» EXERCISE PROMPT
Rewrite every one of the rows below with "Open" changed to "Launch" and nothing else altered. Leave the pictures out of your answer.

» EXTRACTED INFORMATION
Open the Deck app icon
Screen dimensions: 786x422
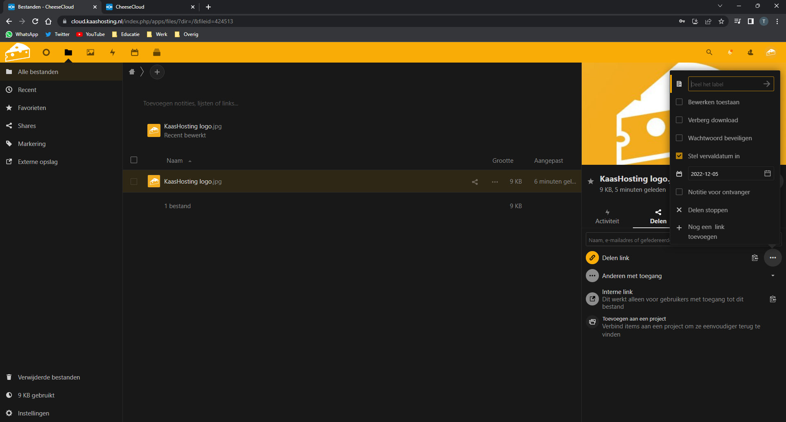157,52
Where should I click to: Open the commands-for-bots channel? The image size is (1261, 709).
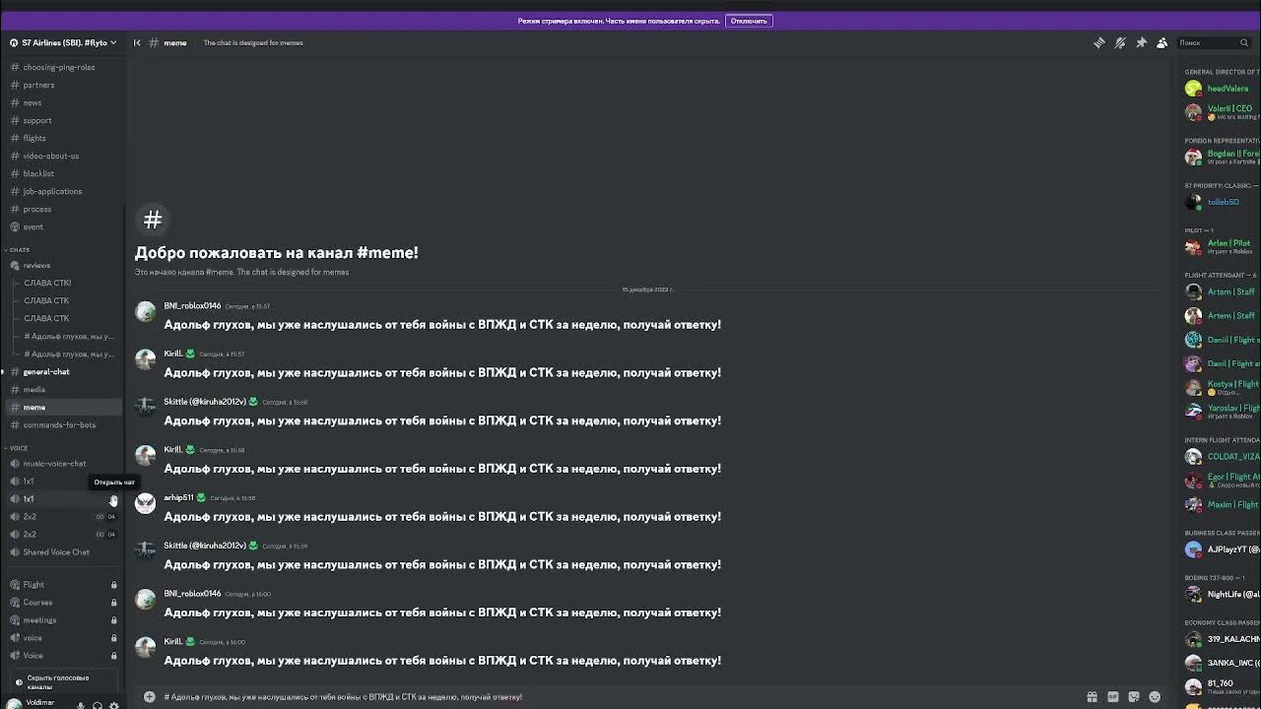click(59, 425)
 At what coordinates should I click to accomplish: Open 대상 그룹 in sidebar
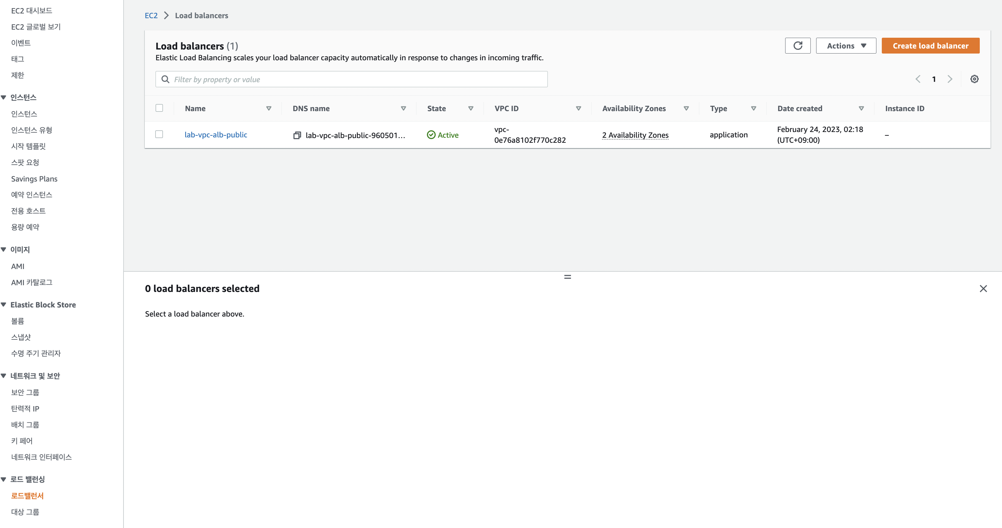click(25, 512)
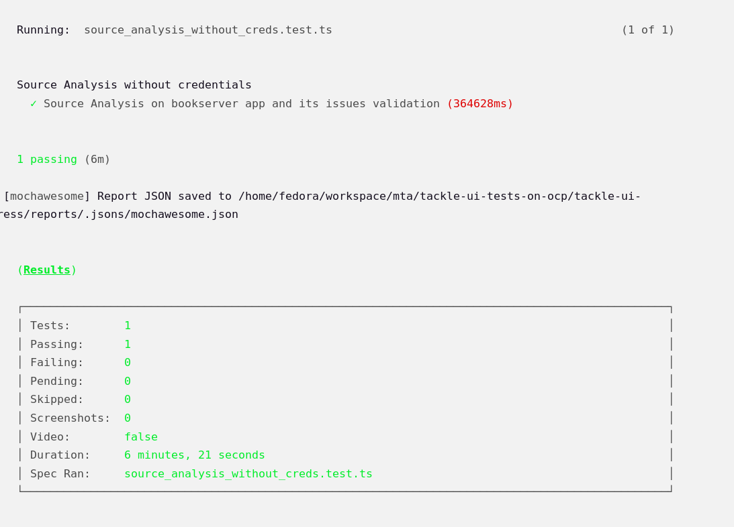This screenshot has width=734, height=527.
Task: Click the underlined Results heading
Action: coord(47,270)
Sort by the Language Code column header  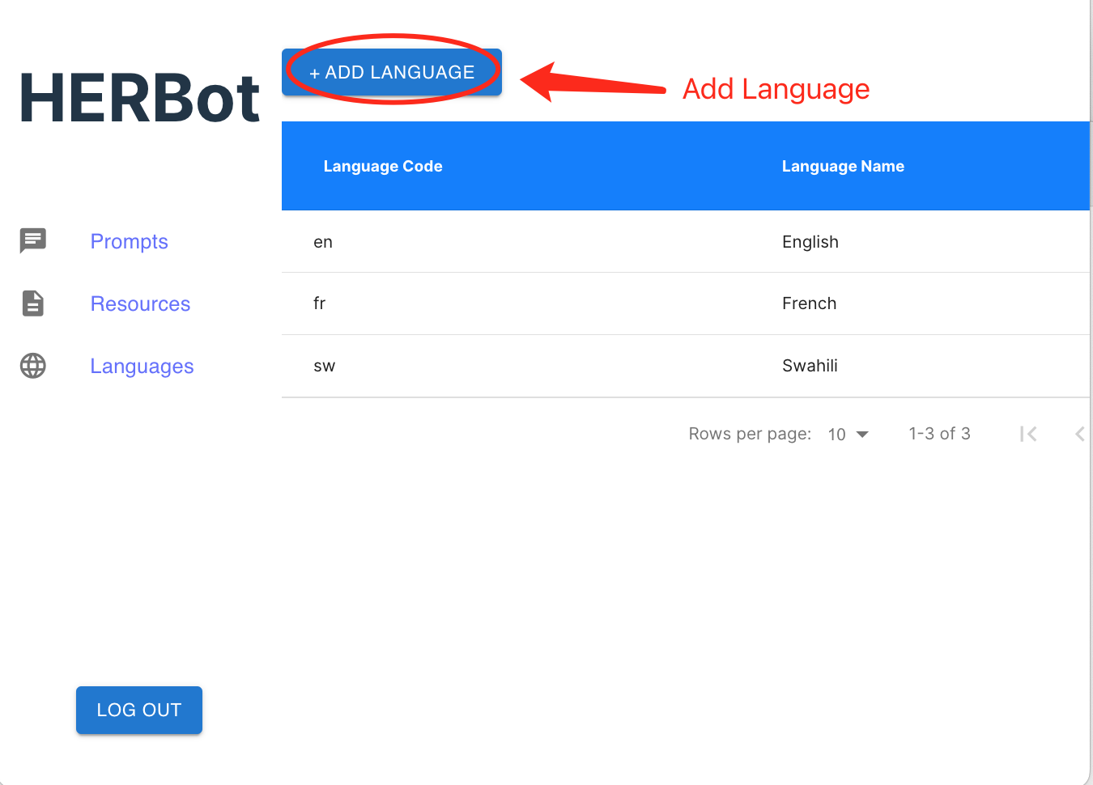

» TASK RESULT
Launch the Deck app icon
Screen dimensions: 786x422
157,52
Where should I click to: Launch the commands-for-bots channel? The image size is (1261, 709).
click(59, 425)
 At what coordinates should I click to accomplish: Launch 대상 그룹 in sidebar
click(25, 512)
This screenshot has width=734, height=527.
Task: Click the underlined Results heading
Action: coord(47,270)
Sort by the Language Code column header  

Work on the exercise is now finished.